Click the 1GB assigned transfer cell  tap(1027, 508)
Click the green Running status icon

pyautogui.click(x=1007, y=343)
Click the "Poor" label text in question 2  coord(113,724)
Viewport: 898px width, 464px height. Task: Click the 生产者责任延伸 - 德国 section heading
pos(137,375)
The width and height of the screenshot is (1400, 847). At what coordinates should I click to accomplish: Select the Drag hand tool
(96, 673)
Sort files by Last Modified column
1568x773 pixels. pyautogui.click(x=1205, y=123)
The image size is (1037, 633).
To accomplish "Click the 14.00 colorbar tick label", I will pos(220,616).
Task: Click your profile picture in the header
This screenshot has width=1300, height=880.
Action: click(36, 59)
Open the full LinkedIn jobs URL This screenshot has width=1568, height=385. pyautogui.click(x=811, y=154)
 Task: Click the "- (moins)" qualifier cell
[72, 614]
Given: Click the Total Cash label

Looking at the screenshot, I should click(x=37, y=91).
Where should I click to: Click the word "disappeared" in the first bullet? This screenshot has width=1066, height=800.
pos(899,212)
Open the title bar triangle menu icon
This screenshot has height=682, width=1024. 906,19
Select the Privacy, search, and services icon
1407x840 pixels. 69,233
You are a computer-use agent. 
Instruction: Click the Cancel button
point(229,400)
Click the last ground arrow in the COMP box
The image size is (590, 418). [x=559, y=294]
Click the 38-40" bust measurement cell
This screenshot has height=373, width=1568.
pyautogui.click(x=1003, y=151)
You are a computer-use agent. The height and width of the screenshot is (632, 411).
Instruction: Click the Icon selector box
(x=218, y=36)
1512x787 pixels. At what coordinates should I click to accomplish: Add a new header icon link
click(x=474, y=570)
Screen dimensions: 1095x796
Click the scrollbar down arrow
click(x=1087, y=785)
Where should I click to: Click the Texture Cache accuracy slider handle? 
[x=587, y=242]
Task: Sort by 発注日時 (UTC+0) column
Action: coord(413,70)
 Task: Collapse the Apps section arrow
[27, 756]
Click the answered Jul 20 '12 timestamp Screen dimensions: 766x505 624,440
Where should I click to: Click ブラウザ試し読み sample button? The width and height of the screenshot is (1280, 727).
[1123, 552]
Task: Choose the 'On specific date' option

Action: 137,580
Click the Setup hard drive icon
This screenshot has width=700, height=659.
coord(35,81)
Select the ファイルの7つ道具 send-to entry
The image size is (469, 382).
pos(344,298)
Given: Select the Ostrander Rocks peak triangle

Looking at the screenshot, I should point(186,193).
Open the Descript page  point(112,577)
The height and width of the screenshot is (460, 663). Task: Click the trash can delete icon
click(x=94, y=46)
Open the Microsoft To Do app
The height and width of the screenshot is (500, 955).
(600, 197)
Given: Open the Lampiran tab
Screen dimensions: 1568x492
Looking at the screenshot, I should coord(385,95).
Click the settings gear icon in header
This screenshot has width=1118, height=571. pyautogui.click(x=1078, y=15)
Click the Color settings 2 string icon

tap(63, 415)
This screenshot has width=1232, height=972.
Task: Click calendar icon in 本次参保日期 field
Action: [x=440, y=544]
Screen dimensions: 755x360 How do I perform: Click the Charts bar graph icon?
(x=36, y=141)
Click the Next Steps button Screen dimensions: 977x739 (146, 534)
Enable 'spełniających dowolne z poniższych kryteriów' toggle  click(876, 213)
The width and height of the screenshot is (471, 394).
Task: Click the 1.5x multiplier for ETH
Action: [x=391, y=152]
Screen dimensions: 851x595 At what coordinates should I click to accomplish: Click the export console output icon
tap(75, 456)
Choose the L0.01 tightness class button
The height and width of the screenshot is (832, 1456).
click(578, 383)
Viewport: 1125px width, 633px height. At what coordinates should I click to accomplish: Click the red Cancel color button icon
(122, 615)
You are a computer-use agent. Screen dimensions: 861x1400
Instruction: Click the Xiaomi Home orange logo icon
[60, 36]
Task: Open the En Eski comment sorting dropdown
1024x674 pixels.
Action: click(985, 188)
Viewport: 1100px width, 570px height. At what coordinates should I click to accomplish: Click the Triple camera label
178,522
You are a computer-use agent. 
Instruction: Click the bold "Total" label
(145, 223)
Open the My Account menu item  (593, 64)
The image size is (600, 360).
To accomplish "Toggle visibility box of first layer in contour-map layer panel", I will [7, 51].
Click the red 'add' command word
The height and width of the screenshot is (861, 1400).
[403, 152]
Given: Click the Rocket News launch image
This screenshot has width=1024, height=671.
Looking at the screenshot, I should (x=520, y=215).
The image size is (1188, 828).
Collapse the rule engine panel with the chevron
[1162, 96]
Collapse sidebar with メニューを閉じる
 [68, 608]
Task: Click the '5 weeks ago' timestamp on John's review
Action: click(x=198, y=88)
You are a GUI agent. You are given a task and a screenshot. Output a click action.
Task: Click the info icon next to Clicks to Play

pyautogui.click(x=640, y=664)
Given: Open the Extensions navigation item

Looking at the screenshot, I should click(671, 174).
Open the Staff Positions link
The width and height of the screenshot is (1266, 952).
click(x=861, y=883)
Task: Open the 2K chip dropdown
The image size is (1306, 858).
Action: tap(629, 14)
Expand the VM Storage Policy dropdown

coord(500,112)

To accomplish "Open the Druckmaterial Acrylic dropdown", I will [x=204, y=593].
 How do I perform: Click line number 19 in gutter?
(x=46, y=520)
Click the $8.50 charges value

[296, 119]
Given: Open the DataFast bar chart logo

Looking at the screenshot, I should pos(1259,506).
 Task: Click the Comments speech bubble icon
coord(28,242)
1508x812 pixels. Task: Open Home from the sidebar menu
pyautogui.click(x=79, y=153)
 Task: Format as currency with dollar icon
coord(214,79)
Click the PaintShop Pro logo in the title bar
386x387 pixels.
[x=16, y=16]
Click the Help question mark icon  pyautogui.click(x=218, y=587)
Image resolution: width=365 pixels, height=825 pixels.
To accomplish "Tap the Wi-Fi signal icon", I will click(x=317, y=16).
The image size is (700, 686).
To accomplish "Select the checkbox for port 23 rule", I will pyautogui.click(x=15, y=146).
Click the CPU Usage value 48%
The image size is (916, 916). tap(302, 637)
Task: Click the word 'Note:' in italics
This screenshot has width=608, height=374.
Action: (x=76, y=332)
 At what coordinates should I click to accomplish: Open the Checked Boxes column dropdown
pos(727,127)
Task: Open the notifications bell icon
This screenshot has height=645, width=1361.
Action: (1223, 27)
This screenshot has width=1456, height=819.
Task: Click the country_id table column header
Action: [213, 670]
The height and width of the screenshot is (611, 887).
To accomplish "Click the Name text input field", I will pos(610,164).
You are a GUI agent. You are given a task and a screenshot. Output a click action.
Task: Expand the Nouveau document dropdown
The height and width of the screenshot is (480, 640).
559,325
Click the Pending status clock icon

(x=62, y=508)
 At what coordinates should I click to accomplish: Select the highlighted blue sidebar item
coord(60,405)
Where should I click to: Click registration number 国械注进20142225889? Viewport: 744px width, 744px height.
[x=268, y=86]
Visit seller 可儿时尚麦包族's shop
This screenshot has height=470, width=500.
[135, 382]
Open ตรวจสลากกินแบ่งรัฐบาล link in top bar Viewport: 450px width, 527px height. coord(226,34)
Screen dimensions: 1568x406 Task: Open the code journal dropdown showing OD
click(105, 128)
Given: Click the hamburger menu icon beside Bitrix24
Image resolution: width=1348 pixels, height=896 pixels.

§ §

■ WORK REQUIRED
Your answer should reproduce each line of the listing that holds the word "will".

■ RESPONSE BOX
To accomplish "Click the 14.00 colorbar tick label", I will pos(220,616).
To accomplish "Toggle visibility box of first layer in contour-map layer panel", I will [7, 51].
To accomplish "Open the Druckmaterial Acrylic dropdown", I will [x=204, y=593].
To accomplish "Tap the Wi-Fi signal icon", I will click(x=317, y=16).
To accomplish "Select the checkbox for port 23 rule", I will pyautogui.click(x=15, y=146).
To accomplish "Click the Name text input field", I will pos(610,164).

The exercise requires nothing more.